Energy prices are rocketing but we can cut other household bills to help cushion the blow
As the cost of living keeps rising, it’s time to cut the household bills that we can control.
Energy costs are likely to be hurting all of us these days. We can’t do much about the rise in the energy price cap or the tariffs, but there are things we can do to cut bills by using less energy (the Quids in! website has lots of advice on this).
But energy bills aren’t the only ones we have to budget for, of course. And looking at our other household expenses can be a good way of making energy costs more manageable.
Switch to cut bills
If we’re tenants and pay bills ourselves, then we are usually allowed to switch providers. (We may still want to check with our landlord though, just to stay on the right side of them).
A good place to start is with our broadband and phone line. Switching these is usually pretty simple and could save us hundreds of pounds a year.
If we’re on Universal Credit, there are some special deals we could access, and if we don’t have an internet connection yet and have no other income we could get connected for free (saving about £100) with Openreach.
Comparison sites like Uswitch can help us find a cheaper broadband deal.
Another hefty household bill is council tax. If we’re in a band A-D home we’ll be in line for a £150 rebate. It’s an attempt to help us cover our expenses as energy bills rise and it doesn’t have to be paid back.

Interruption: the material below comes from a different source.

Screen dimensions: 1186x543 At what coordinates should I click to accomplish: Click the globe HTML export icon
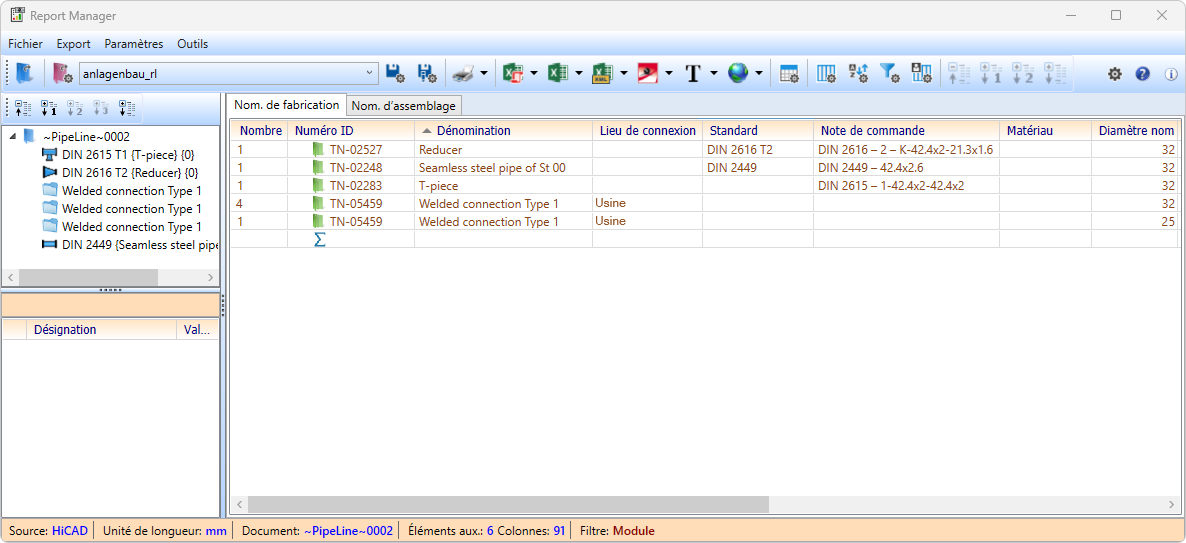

But before we even think of refunds, we need to make sure we’re not paying too much in the first place.
There are discounts if we live alone or only with under-18s; if we live with students (even if we’re not one ourselves), or if we’re on a low income or certain benefits. If we think we might be paying too much we should speak to our council as soon as possible.
When we’re new to independent living and on a tight budget, we might be tempted to skip the contents insurance. Our landlord will be liable for buildings insurance, but we need to consider our belongings. Could we afford to replace all our stuff if something terrible happened?
Even if we’re used to paying for insurance, shopping around for a better deal isn’t very exciting. But it can be a really good way of saving a chunk of cash.
Thankfully, insurers are no longer allowed to penalise us with price hikes if we forget to shop around.
Cut the shopping bill
If we’re new to renting – or even if we’ve been running a household for a while – it makes sense to stick to a food budget.
The consumer website Which? keeps a close eye on how the main supermarkets compare on price. They update their findings monthly, and the difference on a full trolley of groceries could be £20.
If we’ve got a lot of mouths to feed that figure could be even higher so it’s worth trying out a cheaper store if we can.